Professor Peter Burke
I usually describe myself as a ‘cultural’ historian, an adjective that raised eyebrows when I joined the History Faculty in Cambridge in 1979, but became normal and even fashionable by the 1990s.
I began by attempting to write a social history of ‘high’ culture, especially the Italian Renaissance, moved on to a study of popular culture in Europe (from Galway to the Urals) from 1500 to 1800, and then to studies of culture in a more anthropological sense, in other words studies of attitudes and values expressed or embodied in artefacts and practices. I was appointed to teach European history from 1500 to 1700 and until my retirement in 2004 my research concentrated on that period, but then, somewhat afraid that after forty years in the field I would end up simply repeating myself, I decided to try something different.
Since that time I have been working on the history of knowledge – or more exactly, knowledges in the plural – in the nineteenth and twentieth centuries: official and unofficial knowledges, theoretical and practical, professional and lay, implicit and explicit, orthodox and heretical and so on. My latest book, published in 2012, runs from the great French Encyclopédie of the 18th century to Wikipedia today. Putting the word ‘Wikipedia’ in the title turned out to be both a good and a bad idea. Journalists wanted to interview me, but their questions were almost entirely about Wikipedia, leaving out the previous 250 years also discussed in the book. In case anyone wants to know how I answered their questions, I’ll just say that I don’t trust what I read in Wikipedia any more than I trust the Encyclopaedia Britannica or the newspapers, but welcome the intellectual ‘health warnings’ like ‘this article is biased’.

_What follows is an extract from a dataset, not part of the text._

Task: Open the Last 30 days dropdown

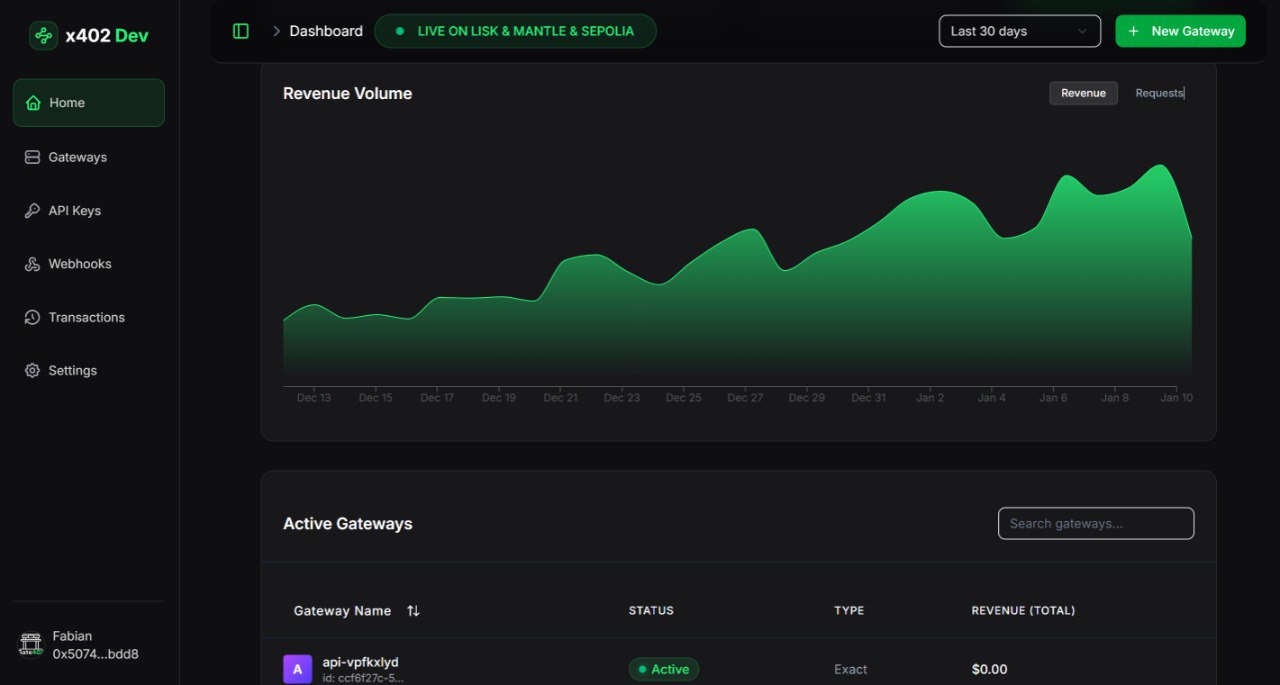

I still focus on Europe, but have also published (together with my Brazilian wife, Maria Lúcia Pallares-Burke), a study of a Brazilian historian and sociologist, Gilberto Freyre (1900-87). Moving from the sixteenth century to the twentieth presents problems as well as opportunities. When we studied Freyre, we were welcomed by his family, spoke to his friends and followers and worked in his house (now the Gilberto Freyre Foundation), reading his letters and looking for the comments that he regularly scribbled in the margins of the books he was studying. When we were writing our book we wanted to criticize as well as to celebrate Freyre’s work and we began to ask ourselves ‘What will his son or his daughter or his grandchildren think of this?’. We made the criticisms anyway, but I could not help thinking how much simpler it was to work on the 16th century, since everyone concerned is safely dead.
My approach to history has long been interdisciplinary, and I have learned a great deal from anthropologists, art historians, geographers, sociologists, linguists and students of literature. For this reason, among others, I have always found Emmanuel College to be not only a friendly but also a stimulating environment, where neighbours at lunch or dinner can answer one’s questions about their subject. It is also, especially for Life Fellows, one of the best places in the world to retire, since the college continues to support one’s research as well as providing an agreeable environment in which to pursue it. For this reason my most recent book, Exiles and Expatriates in the History of Knowledge (2017), is dedicated ‘to Emmanuel College’.